Magnification of the functional map better resolves cellular processes. (A) A subnetwork corresponding to a region of the global map described in Fig. 1 is indicated in red (inset). Node color corresponds to a specific biological process: dark green, amino acid biosynthesis and uptake; light green, signaling; light purple, ER-Golgi; dark purple, endosome and vacuole sorting; yellow, ER-dependent protein degradation; red, protein folding and glycosylation, cell wall biosynthesis and integrity; fuchsia, tRNA modification; pink, cell polarity and morphogenesis; orange, autophagy; and black, uncharacterized. Individual genetic interactions contributing to genetic profiles revealed by (A) are illustrated for three specific subnetworks in (B) to (D). (B to D) Subsets of genes belonging to amino acid biosynthesis and uptake, ER-Golgi, and tRNA modification regions of the network were selected, and, in some cases, additional genes were included from the complete network shown in Fig. 1. Nodes are grouped according to profile similarity, and edges represent negative (red) and positive (green) genetic interactions (|ε| > 0.08, P < 0.05).
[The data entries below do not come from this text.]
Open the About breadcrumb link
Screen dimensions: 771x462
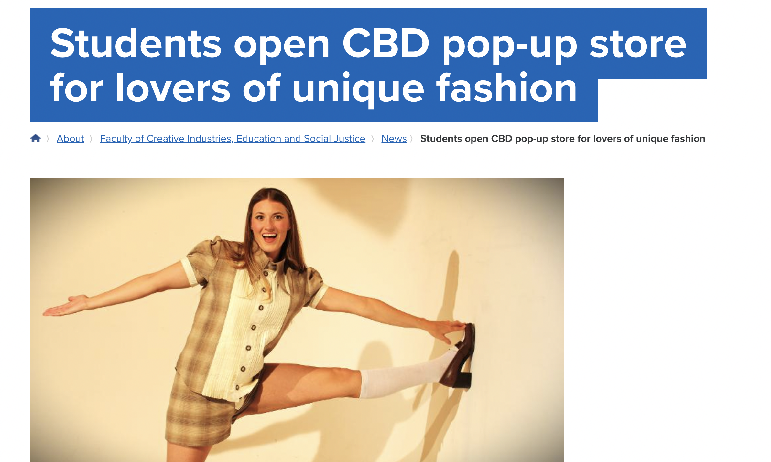click(70, 139)
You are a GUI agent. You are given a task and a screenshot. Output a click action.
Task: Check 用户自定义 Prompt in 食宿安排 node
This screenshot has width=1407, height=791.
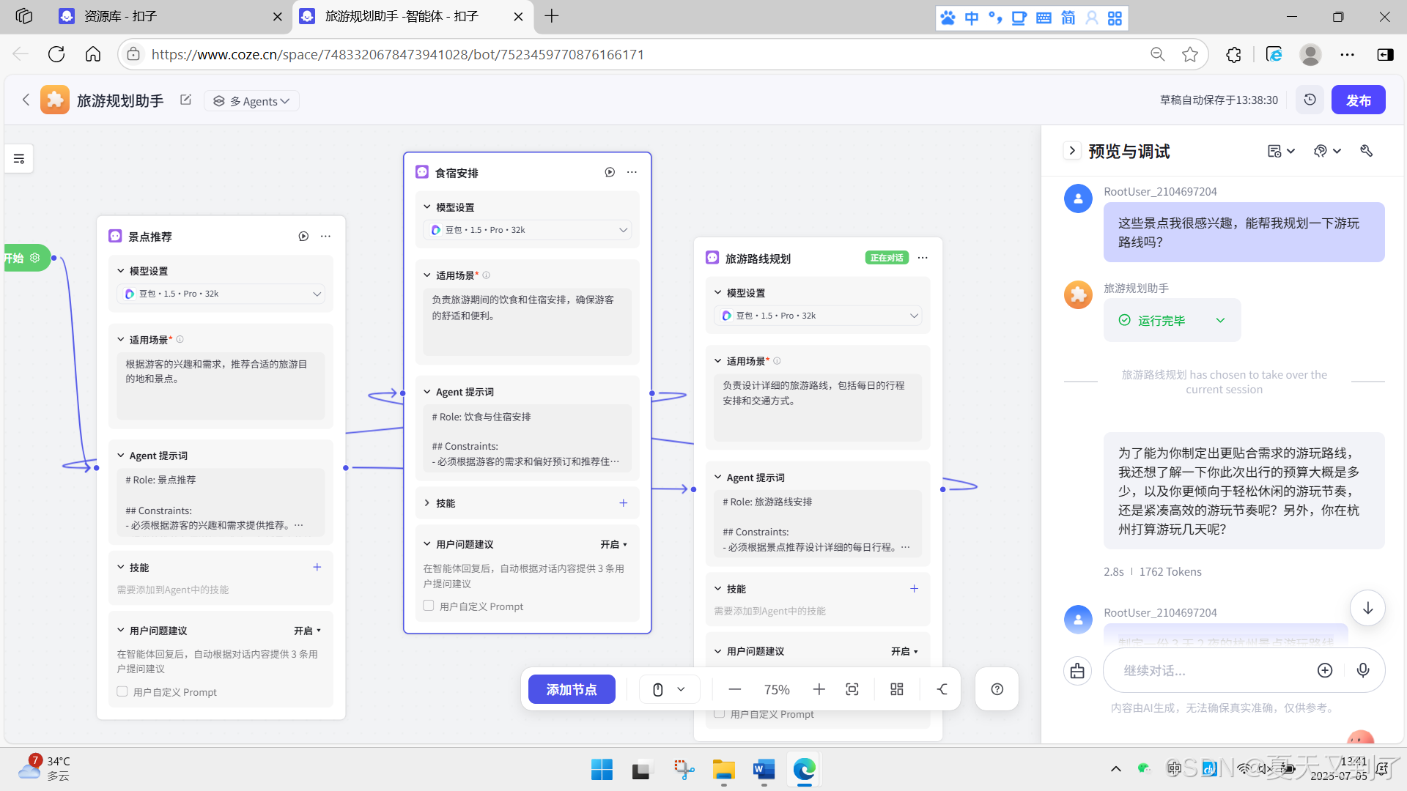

Nonessential (circles) and essential (diamonds) genes are colored according to the biological process indicated in (A), and uncharacterized genes are depicted in yellow. (E) PAR32, ECM30, and UBP15 are required for plasma membrane localization (micrographs) and activity (histogram) of the Gap1 amino acid permease. DIC, differential interference contrast; GFP, green fluorescent protein. (F) Sgt2 physically interacts with components of the GET pathway and members of the Hsp70 chaperone family. Proteins identified with high confidence as specific interactors for tandem affinity purification (TAP)–tagged Sgt2 (Sgt2-TAP) are shown in decreasing order of spectral counts. (G) Distribution of the Elp and Urm modified codon usage among synthetic sick or lethal interaction partners. The fraction of Elp and Urm modified codons (lysine, glutamine, and glutamic acid) relative to all codons was measured for all negative interactors with genes in the Elp or Urm complex (red) relative to the background usage of all genes (blue).